Written by David Carkhuff
A June 10 vote that could prohibit a proposed city sale of a portion of Congress Square for a hotel events center will not hamper an effort to install a significant piece of public art in the square, an arts committee leader said.
"No matter what there will be a significant piece of public art in Congress Square within the next few years," said Lin Lisberger, a sculptor who chairs the Portland Public Art Committee.
"I don't think anybody knows what's going to happen, depending on what happens with this vote, but we will put art in Congress Square, no matter what happens," Lisberger said in an interview. "It will be a significant piece. ... We're looking to fund raise to have a really exciting piece of art, since it's in the heart of the Arts District."

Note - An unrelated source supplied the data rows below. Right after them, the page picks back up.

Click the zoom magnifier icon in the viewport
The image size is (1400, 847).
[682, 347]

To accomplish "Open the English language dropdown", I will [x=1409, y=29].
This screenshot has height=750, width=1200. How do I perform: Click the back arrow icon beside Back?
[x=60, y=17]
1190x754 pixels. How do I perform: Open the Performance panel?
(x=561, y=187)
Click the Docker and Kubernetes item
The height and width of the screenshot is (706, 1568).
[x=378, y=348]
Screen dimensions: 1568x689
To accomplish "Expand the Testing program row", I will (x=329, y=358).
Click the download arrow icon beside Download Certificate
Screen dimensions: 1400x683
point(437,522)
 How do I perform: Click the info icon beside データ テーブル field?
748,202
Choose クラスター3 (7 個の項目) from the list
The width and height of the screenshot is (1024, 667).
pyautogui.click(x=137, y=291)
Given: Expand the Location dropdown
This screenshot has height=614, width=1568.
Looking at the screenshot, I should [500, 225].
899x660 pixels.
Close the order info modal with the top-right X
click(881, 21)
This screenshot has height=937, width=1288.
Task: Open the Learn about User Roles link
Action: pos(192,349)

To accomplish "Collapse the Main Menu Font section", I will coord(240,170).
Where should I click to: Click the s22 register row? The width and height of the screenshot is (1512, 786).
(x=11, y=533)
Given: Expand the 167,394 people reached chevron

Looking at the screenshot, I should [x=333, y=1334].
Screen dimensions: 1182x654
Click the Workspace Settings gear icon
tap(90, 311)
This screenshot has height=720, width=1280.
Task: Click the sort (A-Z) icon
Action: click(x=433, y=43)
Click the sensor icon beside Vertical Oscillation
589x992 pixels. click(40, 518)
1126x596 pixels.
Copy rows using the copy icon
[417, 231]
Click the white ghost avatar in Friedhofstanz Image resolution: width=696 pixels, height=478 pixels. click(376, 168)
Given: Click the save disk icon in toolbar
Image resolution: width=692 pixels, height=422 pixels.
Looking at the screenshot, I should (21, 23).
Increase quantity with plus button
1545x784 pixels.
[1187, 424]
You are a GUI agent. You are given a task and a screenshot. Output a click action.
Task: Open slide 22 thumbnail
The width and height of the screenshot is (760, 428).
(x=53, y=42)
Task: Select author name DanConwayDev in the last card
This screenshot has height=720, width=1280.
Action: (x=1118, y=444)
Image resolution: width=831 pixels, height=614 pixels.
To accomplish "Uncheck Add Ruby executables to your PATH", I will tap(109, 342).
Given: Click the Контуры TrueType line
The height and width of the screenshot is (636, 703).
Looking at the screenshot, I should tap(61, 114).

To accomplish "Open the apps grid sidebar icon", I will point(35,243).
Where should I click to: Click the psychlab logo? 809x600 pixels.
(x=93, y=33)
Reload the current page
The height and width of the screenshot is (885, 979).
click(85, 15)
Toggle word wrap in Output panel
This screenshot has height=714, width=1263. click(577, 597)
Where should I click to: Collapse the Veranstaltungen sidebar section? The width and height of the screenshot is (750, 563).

Opponents of a city proposal to sell a portion of Congress Square to the firm that renovated the former Eastland Park Hotel hope to persuade voters to retroactively overturn any sale of a portion of the Congress Square Park to developers.
RockBridge — the owners of the newly opened Westin Portland Harborview hotel next to the square (formerly the Eastland Park Hotel) — aim to use the acquired piece of the park to build a 9,400-square-foot events center off the hotel. The 4,800 square feet remaining of the plaza would be the subject of a redesign and visioning process by the city.
The Friends of Congress Square Park successfully placed a citizens' initiative on the Tuesday, June 10 ballot that, if approved by voters, will expand the protection of public park and open space throughout the city of Portland, but that also would apply to Congress Square Park to prevent the sale.
Lisberger said the ballot measure will not affect, either way, the installation of art.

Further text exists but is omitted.